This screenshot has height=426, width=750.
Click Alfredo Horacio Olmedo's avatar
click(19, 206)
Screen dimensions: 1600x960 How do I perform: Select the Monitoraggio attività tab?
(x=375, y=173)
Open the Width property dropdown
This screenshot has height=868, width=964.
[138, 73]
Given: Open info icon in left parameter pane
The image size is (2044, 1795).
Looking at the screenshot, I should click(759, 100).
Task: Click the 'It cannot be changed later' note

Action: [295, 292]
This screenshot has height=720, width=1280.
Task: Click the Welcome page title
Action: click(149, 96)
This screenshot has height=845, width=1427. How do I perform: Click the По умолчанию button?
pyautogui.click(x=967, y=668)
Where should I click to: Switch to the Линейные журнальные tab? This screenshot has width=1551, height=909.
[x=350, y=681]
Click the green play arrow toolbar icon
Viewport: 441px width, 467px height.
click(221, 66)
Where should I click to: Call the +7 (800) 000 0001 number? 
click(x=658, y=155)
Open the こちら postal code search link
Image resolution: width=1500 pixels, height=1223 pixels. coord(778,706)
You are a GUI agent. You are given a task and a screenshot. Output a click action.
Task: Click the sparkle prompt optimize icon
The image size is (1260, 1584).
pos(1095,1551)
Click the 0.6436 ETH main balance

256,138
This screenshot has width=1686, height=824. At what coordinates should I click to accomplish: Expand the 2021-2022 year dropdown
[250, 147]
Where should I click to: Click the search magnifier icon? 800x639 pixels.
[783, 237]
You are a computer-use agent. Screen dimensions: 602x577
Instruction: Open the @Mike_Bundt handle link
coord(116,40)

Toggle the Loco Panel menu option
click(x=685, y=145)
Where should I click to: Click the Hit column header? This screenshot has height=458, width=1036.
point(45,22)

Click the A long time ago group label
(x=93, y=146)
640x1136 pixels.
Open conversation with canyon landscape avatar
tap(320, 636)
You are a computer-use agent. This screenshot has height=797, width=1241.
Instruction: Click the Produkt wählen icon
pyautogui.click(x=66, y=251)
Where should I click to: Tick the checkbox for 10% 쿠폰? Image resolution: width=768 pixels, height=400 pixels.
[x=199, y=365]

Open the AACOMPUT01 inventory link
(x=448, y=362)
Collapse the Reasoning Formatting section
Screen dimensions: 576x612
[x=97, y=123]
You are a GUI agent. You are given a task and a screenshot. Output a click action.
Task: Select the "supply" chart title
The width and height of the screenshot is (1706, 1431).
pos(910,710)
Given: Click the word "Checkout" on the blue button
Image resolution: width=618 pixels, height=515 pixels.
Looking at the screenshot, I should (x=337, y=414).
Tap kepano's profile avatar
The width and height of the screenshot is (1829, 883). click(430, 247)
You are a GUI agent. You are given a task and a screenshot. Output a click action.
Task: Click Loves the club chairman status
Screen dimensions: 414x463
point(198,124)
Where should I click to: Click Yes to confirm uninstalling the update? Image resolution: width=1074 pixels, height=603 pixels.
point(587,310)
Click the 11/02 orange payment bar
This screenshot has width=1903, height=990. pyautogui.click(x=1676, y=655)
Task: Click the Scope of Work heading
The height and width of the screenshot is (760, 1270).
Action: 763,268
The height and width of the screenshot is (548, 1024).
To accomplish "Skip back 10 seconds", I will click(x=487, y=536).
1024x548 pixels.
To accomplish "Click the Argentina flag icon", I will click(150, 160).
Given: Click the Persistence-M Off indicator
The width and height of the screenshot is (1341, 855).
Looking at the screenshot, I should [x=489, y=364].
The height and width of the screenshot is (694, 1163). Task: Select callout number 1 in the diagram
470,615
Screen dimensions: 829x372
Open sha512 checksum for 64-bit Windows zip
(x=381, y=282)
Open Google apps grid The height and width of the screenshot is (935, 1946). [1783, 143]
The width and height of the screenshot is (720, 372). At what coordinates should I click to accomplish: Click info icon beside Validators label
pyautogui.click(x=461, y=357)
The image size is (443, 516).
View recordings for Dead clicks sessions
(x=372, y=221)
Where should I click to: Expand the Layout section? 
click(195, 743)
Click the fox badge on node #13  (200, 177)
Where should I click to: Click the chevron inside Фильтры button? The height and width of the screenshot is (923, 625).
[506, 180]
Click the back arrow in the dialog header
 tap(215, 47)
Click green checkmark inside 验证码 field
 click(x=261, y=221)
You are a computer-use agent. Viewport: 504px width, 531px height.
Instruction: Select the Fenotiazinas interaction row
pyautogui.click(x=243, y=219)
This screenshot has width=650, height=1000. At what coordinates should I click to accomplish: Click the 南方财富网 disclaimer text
++++++++
■ **YOUR OBJECTIVE**
From the material above, determine how many lines hold the string "will"; give the number without comment.

■ **SOLUTION FOR THIS PROBLEM**
2